UNITE HERE rally emphasizes student safety staff and fresh meals

This article was originally published in The Notebook. In August 2020, The Notebook became Chalkbeat Philadelphia.

by Sonia Giebel

Days after the School Reform Commission approved its “doomsday” budget, about 150 people conducted a noisy protest Wednesday outside District headquarters against two of the budget’s consequences: the removal of noontime aides from lunchrooms and less fresh food for students.

The UNITE HERE rally brought together the aides — also called student safety staff — who monitor trouble-prone hallways and lunchrooms, with students, teachers, cafeteria workers, and others. They chanted slogans like “break bread, not schools” and banged pots and pans.

“What parent wants their kid eating on a dirty table … or coming home with a busted nose?” said Migdalia Lopez, a noontime aide at Bodine High School. The cafeteria will not be a safe environment, she said.

The bare-bones budget would cut nearly all school personnel except teachers, principals, school police, some nurses, and maintenance and cafeteria staff. All 1,200 noontime aides will be gone. The cafeteria workers don’t know how many of them may be laid off due to school closings. The District has declined to meet with the union leadership.

UNITE HERE is a bargaining unit made up of nearly 2,000 cooks, food-service workers, and student safety staff. The rally emphasized the importance of community within schools and linked fresh, high-quality foods to increased safety. Various organizations, including Youth United for Change and the Philadelphia Student Union, came to show their support..

“We are fighting for each other right now,” said Juanita Jones, a lead service worker at Olney Elementary and a speaker at the rally.

Student safety

UNITE HERE conducted an independent survey of District employees; 40 percent of those surveyed reported witnessing a violent incident where there were not enough staff present during the lunch hour.

“There isn’t enough staff as is. It’s going to be chaos,” Lopez said.

Parents and students stressed the genuine relationships between students and student safety staff, who are an integral part of the community.

“It’s easier to build relationships with student safety staff, not police officers,” said Andre Dunbar, a Philadelphia Student Union student organizer.

These relationships, ralliers noted, ensure safety within schools. The aides, they said, are often parents and neighborhood stalwarts who understand social dynamics and can often prevent disputes before they arise. Further, students are more comfortable approaching student safety staff with safety concerns than school police officers.

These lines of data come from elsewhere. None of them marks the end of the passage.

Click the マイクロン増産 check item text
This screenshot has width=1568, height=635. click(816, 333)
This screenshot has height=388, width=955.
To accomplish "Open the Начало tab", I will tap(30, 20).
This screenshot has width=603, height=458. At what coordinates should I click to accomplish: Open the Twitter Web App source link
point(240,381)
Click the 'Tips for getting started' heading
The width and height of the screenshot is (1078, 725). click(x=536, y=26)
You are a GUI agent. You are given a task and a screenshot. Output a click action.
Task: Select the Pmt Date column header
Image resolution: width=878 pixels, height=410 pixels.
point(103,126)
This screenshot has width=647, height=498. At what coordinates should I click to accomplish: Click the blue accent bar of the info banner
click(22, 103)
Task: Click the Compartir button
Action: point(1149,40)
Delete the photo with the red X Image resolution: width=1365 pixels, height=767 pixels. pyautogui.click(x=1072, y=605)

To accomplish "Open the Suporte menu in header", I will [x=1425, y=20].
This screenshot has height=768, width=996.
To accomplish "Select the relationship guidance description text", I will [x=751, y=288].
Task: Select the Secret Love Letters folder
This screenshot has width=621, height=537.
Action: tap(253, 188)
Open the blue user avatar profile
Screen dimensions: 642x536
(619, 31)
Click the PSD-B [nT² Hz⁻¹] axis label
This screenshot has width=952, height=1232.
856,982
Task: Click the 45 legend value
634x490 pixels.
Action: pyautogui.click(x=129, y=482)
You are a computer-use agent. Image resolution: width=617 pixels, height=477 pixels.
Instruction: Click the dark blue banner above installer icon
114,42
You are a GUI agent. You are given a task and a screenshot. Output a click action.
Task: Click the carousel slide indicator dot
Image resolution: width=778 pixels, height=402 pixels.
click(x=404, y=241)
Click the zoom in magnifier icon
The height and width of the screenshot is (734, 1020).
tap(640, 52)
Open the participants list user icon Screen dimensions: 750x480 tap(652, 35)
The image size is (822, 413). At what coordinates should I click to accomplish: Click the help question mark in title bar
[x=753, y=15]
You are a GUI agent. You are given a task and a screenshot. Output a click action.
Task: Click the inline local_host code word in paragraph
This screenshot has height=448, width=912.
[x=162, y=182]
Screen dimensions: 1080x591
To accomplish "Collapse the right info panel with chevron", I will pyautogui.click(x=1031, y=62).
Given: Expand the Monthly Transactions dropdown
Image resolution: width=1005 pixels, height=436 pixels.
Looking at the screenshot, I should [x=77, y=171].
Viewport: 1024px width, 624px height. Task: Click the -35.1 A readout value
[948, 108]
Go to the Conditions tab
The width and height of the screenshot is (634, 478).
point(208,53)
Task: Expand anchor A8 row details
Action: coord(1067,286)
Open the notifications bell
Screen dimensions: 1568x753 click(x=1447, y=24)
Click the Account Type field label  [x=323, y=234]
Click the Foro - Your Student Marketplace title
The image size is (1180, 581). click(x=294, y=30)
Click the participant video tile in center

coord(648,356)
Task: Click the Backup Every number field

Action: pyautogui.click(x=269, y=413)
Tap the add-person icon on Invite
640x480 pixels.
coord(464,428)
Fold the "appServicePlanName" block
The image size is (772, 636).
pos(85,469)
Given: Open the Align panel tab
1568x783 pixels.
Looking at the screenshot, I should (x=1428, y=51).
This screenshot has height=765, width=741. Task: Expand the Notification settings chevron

“Police make school feel like a prison,” Dunbar said.

Fresh school lunches

Many school lunches now come from minimally equipped satellite kitchens, designed to prepare frozen and pre-packaged or pre-plated meals. UNITE HERE members want the District to convert satellite kitchens into full-service kitchens, capable of preparing fresh food.

In its report on the survey, Inside the Lunchroom, UNITE HERE notes the numerous health benefits of full-service kitchens, where fresh food is served and staff can teach students about healthy eating.

“If we teach our kids to eat right, they will,” said Jones. In the report, she also noted the strong community value of allowing staff to cook fresh meals for students, rather than handing them a packaged meal.

Cheyenne Williams, an 11th grader at Kensington Urban Education Academy and part of YUC, noted that school lunches are “food for thought” and that better quality food would be tied to less disruption and subsequent suspensions in school.

Sonia Giebel is an intern at the Notebook.